7. RESULTS AND DISCUSSION

   The prototype of the developed system is shown in Fig. 3.

   Fig. 3. Prototype of the autonomous robot car for wireless EV charging

   When we tested our prototype in the lab under controlled conditions, it actually worked the car found the tape and finished the whole charging cycle on its own.

   The ESP32-CAM module was good at spotting the green tape and provide directional feedback for alignment. Based on the detected position, the robot performed necessary adjustments and reached an approximate alignment with the receiver coil. The ultrasonic sensor effectively measured the height and controlled the rack mechanism to position the transmitter coil appropriately.

   Once alignment was achieved, the relay circuit activated the transmitter coil, enabling wireless power transfer through inductive coupling. The charging process was maintained for a fixed duration of 10 seconds, demonstrating the feasibility of contactless energy transfer.

   The system performance depnds on environmental factors such as lighting conditions and tape visibility. Even though the alignment isnt 100% perfect yet, it proves that a low-cost robot can handle wireless charging without any human need [9].

8. FUTURE SCOPE

   The designed system demonstrates the feasibility of autonomous wireless EV charging; however, several improvements can be made to enhance its performance and real-world applicability.

   The current implementation uses a simple color-based detection algorithm for alignment, which is sensitive to lighting conditions.

   This may be further improved by incorporating advanced vision techniques such as OpenCV-based image processing or machine learning models for more accurate and robust detection.

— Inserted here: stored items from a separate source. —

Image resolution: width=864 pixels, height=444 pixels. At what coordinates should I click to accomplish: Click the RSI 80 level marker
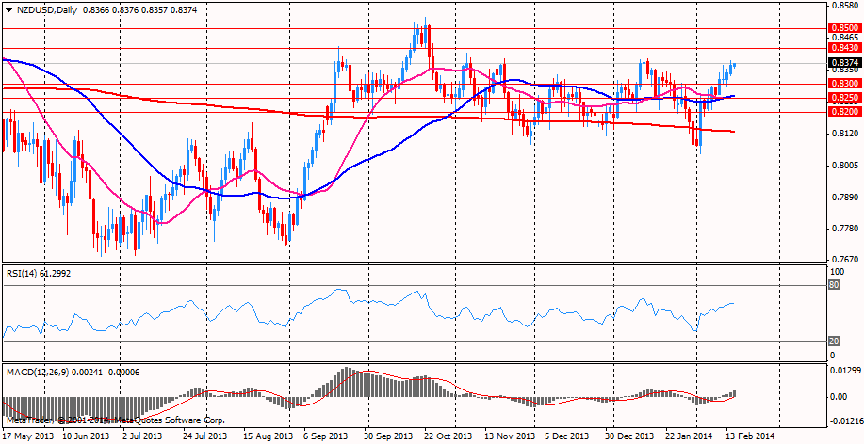(x=833, y=285)
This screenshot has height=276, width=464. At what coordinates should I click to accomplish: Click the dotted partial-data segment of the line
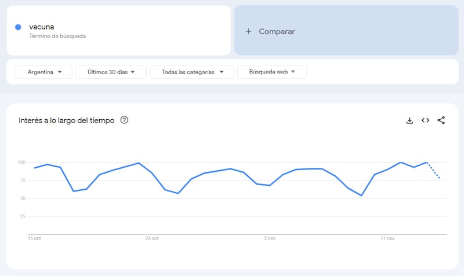(434, 171)
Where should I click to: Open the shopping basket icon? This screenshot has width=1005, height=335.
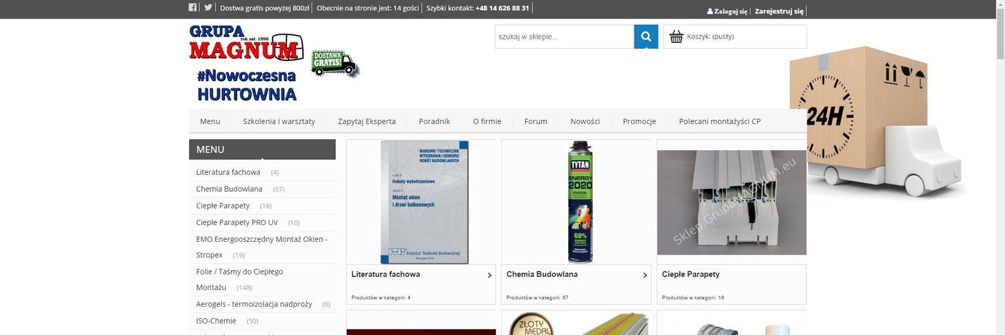click(676, 37)
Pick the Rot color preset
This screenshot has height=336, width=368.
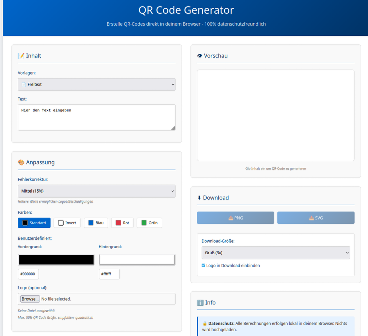[122, 223]
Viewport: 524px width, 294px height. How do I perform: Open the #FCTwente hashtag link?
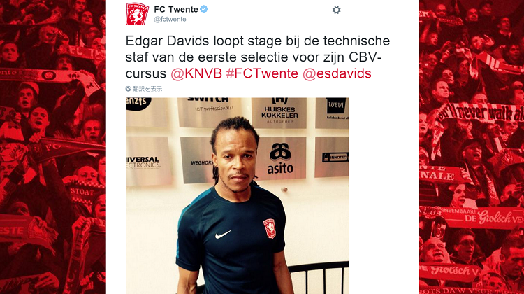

   The alignment mechanism in the present system is approximate and based on predefined movements. Future work can focus on

   implementing closed-loop feedback control using additional sensors to achieve precise positioning between the transmitter and receiver coils.

   The system currently operates based on fixed timing sequences for movement and charging. This can be enhanced by introducing real-time monitoring and adaptive control strategies to improve efficiency and reliability.

   Further improvements can be made in the wireless power transfer system by optimizing coil design and alignment to increase power transfer efficiency. Integration with actual electric vehicle systems and higher power levels can also be explored [10].

   Additionally, the system can be extended to support fully autonomous navigation using advanced techniques such as SLAM (Simultaneous Localization and Mapping) and obstacle detection for operation in real-world environments.

   Overall, these enhancements can transform the proposed prototype into a more intelligent, efficient, and practical autonomous charging system suitable for future EV infrastructure.

9. CONCLUSION

This paper presents the design and implementation of an autonomous robot car for vision-guided wireless electric vehicle charging. The system integrates vision processing, sensing, motion control, and wireless power transfer into a unified platform to enable charging without human intervention.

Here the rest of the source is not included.